◆ **Work order**
The records follow. Transcribe only the lines from the line containing "Job opportunities (83, 1922)" through the end, both ends included, and leave out the pictures.

----- Exercise materials

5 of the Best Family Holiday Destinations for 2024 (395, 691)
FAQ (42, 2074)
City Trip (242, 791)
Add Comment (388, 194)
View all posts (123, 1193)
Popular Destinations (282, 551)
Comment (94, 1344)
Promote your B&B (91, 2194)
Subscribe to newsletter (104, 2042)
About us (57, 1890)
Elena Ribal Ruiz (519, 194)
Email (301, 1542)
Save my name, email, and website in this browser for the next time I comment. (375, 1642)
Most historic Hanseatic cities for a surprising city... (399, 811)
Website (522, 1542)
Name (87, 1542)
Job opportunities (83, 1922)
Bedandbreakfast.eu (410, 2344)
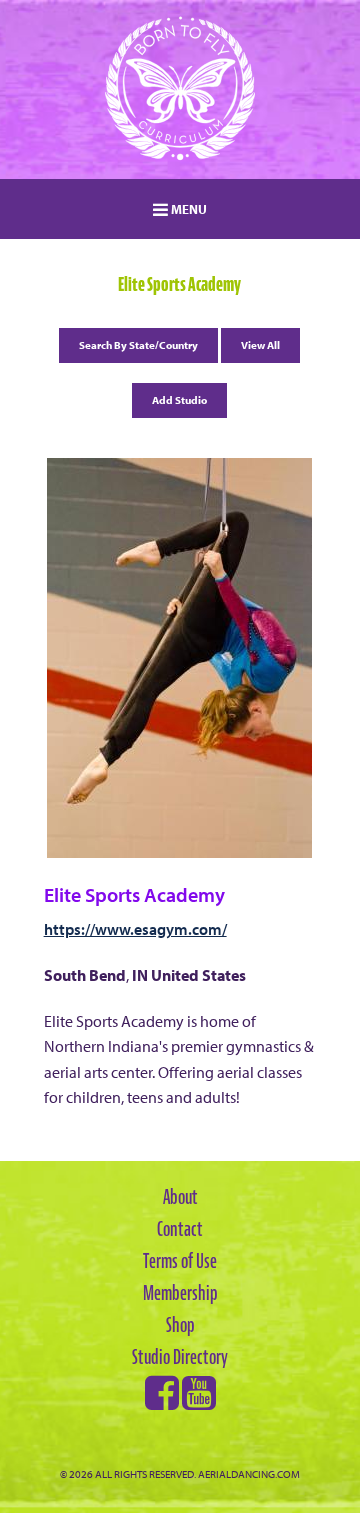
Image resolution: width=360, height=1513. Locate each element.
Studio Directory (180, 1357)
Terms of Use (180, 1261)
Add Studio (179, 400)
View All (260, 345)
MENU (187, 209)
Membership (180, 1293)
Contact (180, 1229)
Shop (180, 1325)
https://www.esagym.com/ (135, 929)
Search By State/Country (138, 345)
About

----------

◆ **Written answer**
Job opportunities (83, 1922)
Bedandbreakfast.eu (410, 2344)
Image resolution: width=360, height=1513. Locate each element.
Studio Directory (180, 1357)
Terms of Use (180, 1261)
Add Studio (179, 400)
View All (260, 345)
MENU (187, 209)
Membership (180, 1293)
Contact (180, 1229)
Shop (180, 1325)
https://www.esagym.com/ (135, 929)
Search By State/Country (138, 345)
About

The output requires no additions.